• Data listing
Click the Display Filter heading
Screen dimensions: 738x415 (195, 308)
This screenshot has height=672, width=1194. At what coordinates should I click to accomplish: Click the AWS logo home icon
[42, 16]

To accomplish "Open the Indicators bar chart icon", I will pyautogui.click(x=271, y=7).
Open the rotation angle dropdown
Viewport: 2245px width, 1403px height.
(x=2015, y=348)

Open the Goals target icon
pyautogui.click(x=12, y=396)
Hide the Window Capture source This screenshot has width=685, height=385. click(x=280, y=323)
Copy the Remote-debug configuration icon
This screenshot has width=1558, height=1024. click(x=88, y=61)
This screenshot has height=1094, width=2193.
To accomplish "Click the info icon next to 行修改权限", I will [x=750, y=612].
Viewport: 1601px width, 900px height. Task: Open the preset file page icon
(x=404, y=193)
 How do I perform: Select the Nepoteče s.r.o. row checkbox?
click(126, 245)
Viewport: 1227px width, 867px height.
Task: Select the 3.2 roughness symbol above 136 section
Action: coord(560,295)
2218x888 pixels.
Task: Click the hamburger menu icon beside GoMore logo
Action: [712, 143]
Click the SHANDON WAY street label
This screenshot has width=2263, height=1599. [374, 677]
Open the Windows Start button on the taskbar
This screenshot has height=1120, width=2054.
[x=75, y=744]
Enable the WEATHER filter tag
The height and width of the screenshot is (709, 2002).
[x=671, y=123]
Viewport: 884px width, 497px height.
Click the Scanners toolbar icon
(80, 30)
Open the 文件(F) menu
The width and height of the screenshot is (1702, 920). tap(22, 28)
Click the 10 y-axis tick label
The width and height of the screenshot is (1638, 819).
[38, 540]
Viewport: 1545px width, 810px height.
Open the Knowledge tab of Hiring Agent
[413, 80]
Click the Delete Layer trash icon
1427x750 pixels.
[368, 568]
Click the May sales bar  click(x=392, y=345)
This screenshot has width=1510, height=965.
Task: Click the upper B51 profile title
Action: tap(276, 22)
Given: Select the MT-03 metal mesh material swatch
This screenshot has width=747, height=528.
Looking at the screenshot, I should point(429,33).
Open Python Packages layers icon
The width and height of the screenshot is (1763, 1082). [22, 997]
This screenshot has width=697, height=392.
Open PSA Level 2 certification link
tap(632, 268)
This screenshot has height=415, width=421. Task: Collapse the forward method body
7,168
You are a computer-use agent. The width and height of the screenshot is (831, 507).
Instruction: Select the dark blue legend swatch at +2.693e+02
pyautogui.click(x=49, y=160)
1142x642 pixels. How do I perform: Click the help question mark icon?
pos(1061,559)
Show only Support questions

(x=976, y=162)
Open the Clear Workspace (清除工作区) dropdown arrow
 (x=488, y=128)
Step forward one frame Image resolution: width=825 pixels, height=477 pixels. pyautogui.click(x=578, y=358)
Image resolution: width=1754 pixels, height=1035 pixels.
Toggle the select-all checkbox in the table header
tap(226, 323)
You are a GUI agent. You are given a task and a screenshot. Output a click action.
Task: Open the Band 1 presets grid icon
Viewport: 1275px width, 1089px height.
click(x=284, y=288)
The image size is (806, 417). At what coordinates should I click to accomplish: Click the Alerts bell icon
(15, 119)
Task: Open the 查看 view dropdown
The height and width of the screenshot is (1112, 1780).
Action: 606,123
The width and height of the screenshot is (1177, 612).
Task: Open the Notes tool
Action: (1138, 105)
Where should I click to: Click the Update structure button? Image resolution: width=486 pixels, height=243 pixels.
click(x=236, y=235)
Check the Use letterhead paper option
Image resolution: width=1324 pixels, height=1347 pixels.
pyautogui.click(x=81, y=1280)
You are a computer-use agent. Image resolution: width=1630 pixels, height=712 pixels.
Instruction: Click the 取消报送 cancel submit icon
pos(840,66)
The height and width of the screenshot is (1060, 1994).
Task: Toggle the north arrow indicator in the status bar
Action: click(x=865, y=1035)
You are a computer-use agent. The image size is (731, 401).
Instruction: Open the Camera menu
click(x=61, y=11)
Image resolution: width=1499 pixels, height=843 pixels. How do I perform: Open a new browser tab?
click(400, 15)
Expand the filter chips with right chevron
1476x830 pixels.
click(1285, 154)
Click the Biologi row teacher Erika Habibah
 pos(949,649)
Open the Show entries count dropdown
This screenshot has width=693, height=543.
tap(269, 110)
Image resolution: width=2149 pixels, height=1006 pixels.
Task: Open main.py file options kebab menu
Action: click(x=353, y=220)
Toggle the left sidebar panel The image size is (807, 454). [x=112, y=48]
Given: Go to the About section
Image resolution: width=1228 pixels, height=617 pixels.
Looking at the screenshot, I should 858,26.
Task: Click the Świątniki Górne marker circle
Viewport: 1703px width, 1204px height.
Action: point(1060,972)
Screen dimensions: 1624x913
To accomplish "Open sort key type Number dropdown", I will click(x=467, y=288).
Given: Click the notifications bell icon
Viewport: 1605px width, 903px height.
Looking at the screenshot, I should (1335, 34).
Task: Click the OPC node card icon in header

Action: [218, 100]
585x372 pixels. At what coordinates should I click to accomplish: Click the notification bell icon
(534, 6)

• Problem to solve
Copy the entries above exactly, so that each line matches the original.

• Task response
Click the Display Filter heading
Screen dimensions: 738x415 (195, 308)
This screenshot has height=672, width=1194. At what coordinates should I click to accomplish: Click the AWS logo home icon
[42, 16]

To accomplish "Open the Indicators bar chart icon", I will pyautogui.click(x=271, y=7).
Open the rotation angle dropdown
Viewport: 2245px width, 1403px height.
(x=2015, y=348)

Open the Goals target icon
pyautogui.click(x=12, y=396)
Hide the Window Capture source This screenshot has width=685, height=385. click(x=280, y=323)
Copy the Remote-debug configuration icon
This screenshot has width=1558, height=1024. click(x=88, y=61)
This screenshot has height=1094, width=2193.
To accomplish "Click the info icon next to 行修改权限", I will [x=750, y=612].
Viewport: 1601px width, 900px height. Task: Open the preset file page icon
(x=404, y=193)
 How do I perform: Select the Nepoteče s.r.o. row checkbox?
click(126, 245)
Viewport: 1227px width, 867px height.
Task: Select the 3.2 roughness symbol above 136 section
Action: coord(560,295)
2218x888 pixels.
Task: Click the hamburger menu icon beside GoMore logo
Action: [712, 143]
Click the SHANDON WAY street label
This screenshot has width=2263, height=1599. [374, 677]
Open the Windows Start button on the taskbar
This screenshot has height=1120, width=2054.
[x=75, y=744]
Enable the WEATHER filter tag
The height and width of the screenshot is (709, 2002).
[x=671, y=123]
Viewport: 884px width, 497px height.
Click the Scanners toolbar icon
(80, 30)
Open the 文件(F) menu
The width and height of the screenshot is (1702, 920). tap(22, 28)
Click the 10 y-axis tick label
The width and height of the screenshot is (1638, 819).
[38, 540]
Viewport: 1545px width, 810px height.
Open the Knowledge tab of Hiring Agent
[413, 80]
Click the Delete Layer trash icon
1427x750 pixels.
[368, 568]
Click the May sales bar  click(x=392, y=345)
This screenshot has width=1510, height=965.
Task: Click the upper B51 profile title
Action: tap(276, 22)
Given: Select the MT-03 metal mesh material swatch
This screenshot has width=747, height=528.
Looking at the screenshot, I should point(429,33).
Open Python Packages layers icon
The width and height of the screenshot is (1763, 1082). [22, 997]
This screenshot has width=697, height=392.
Open PSA Level 2 certification link
tap(632, 268)
This screenshot has height=415, width=421. Task: Collapse the forward method body
7,168
You are a computer-use agent. The width and height of the screenshot is (831, 507).
Instruction: Select the dark blue legend swatch at +2.693e+02
pyautogui.click(x=49, y=160)
1142x642 pixels. How do I perform: Click the help question mark icon?
pos(1061,559)
Show only Support questions

(x=976, y=162)
Open the Clear Workspace (清除工作区) dropdown arrow
 (x=488, y=128)
Step forward one frame Image resolution: width=825 pixels, height=477 pixels. pyautogui.click(x=578, y=358)
Image resolution: width=1754 pixels, height=1035 pixels.
Toggle the select-all checkbox in the table header
tap(226, 323)
You are a GUI agent. You are given a task and a screenshot. Output a click action.
Task: Open the Band 1 presets grid icon
Viewport: 1275px width, 1089px height.
click(x=284, y=288)
The image size is (806, 417). At what coordinates should I click to accomplish: Click the Alerts bell icon
(15, 119)
Task: Open the 查看 view dropdown
The height and width of the screenshot is (1112, 1780).
Action: 606,123
The width and height of the screenshot is (1177, 612).
Task: Open the Notes tool
Action: (1138, 105)
Where should I click to: Click the Update structure button? Image resolution: width=486 pixels, height=243 pixels.
click(x=236, y=235)
Check the Use letterhead paper option
Image resolution: width=1324 pixels, height=1347 pixels.
pyautogui.click(x=81, y=1280)
You are a computer-use agent. Image resolution: width=1630 pixels, height=712 pixels.
Instruction: Click the 取消报送 cancel submit icon
pos(840,66)
The height and width of the screenshot is (1060, 1994).
Task: Toggle the north arrow indicator in the status bar
Action: click(x=865, y=1035)
You are a computer-use agent. The image size is (731, 401).
Instruction: Open the Camera menu
click(x=61, y=11)
Image resolution: width=1499 pixels, height=843 pixels. How do I perform: Open a new browser tab?
click(400, 15)
Expand the filter chips with right chevron
1476x830 pixels.
click(1285, 154)
Click the Biologi row teacher Erika Habibah
 pos(949,649)
Open the Show entries count dropdown
This screenshot has width=693, height=543.
tap(269, 110)
Image resolution: width=2149 pixels, height=1006 pixels.
Task: Open main.py file options kebab menu
Action: click(x=353, y=220)
Toggle the left sidebar panel The image size is (807, 454). [x=112, y=48]
Given: Go to the About section
Image resolution: width=1228 pixels, height=617 pixels.
Looking at the screenshot, I should 858,26.
Task: Click the Świątniki Górne marker circle
Viewport: 1703px width, 1204px height.
Action: point(1060,972)
Screen dimensions: 1624x913
To accomplish "Open sort key type Number dropdown", I will click(x=467, y=288).
Given: Click the notifications bell icon
Viewport: 1605px width, 903px height.
Looking at the screenshot, I should (1335, 34).
Task: Click the OPC node card icon in header

Action: [218, 100]
585x372 pixels. At what coordinates should I click to accomplish: Click the notification bell icon
(534, 6)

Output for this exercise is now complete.